In August 2020, a Federal Reserve Bank of New York report found that Black-owned businesses were more than twice as likely to shutter as their White counterparts. As the COVID-19 pandemic continues, Newtown Florist Club Executive Director the Rev. Rose Johnson said the directory serves as an acknowledgment and reminder to invest in Black businesses.
“We chose to feature the full scope of this activity, recognizing that resources for economic development in the African American community are woefully inadequate,” Johnson said. “The need for financial and technical support, small business incubators, set-asides for women and minority-owned businesses and microloan programs are sorely needed to give business owners time and room to grow.”

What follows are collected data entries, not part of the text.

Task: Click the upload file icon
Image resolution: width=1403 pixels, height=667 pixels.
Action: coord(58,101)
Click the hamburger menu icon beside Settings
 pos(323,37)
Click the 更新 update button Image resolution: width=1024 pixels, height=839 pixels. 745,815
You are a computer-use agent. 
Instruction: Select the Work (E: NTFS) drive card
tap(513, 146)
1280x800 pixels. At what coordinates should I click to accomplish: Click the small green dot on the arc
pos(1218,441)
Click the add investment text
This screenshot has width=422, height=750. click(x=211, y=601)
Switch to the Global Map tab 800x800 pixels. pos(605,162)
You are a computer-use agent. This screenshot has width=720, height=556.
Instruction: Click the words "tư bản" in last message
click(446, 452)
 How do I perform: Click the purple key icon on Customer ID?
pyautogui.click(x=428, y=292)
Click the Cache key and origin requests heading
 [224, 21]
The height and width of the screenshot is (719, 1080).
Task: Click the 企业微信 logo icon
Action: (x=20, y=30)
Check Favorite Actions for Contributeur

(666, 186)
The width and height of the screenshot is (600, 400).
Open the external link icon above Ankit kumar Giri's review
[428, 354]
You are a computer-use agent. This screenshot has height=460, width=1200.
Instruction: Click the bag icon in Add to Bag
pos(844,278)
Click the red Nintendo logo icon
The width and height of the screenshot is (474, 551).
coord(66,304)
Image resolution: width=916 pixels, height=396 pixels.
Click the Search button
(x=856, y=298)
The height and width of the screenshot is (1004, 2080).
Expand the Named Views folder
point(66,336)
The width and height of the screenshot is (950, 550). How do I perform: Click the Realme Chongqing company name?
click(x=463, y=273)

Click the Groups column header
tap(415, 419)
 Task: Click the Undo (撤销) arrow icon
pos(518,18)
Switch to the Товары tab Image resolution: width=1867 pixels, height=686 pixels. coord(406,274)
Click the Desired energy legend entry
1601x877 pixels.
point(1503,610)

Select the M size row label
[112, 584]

For Abeba Lemma, owner of A&A Beauty Supply, helping Black women find the true beauty in their hair — natural or otherwise — is one way she loves giving back to her community. The meaning of hair in the Black community is multifaceted, and has often historically been used to suppress or demean Black women. At A&A Supply, all hair from twists, curls, dreads and braids, is celebrated.
“It’s a joy, a joy to show someone how beautiful their hair can be, how beautiful different colors and styles can accentuate,” Lemma said. “When I came here from Ethiopia to Hall County (in 1986), I noticed there wasn’t a place that was selling Black hair products at an accessible rate or an affordable price.”
For Lemma, hair is linked to one’s identity, and it’s a responsibility that she takes seriously.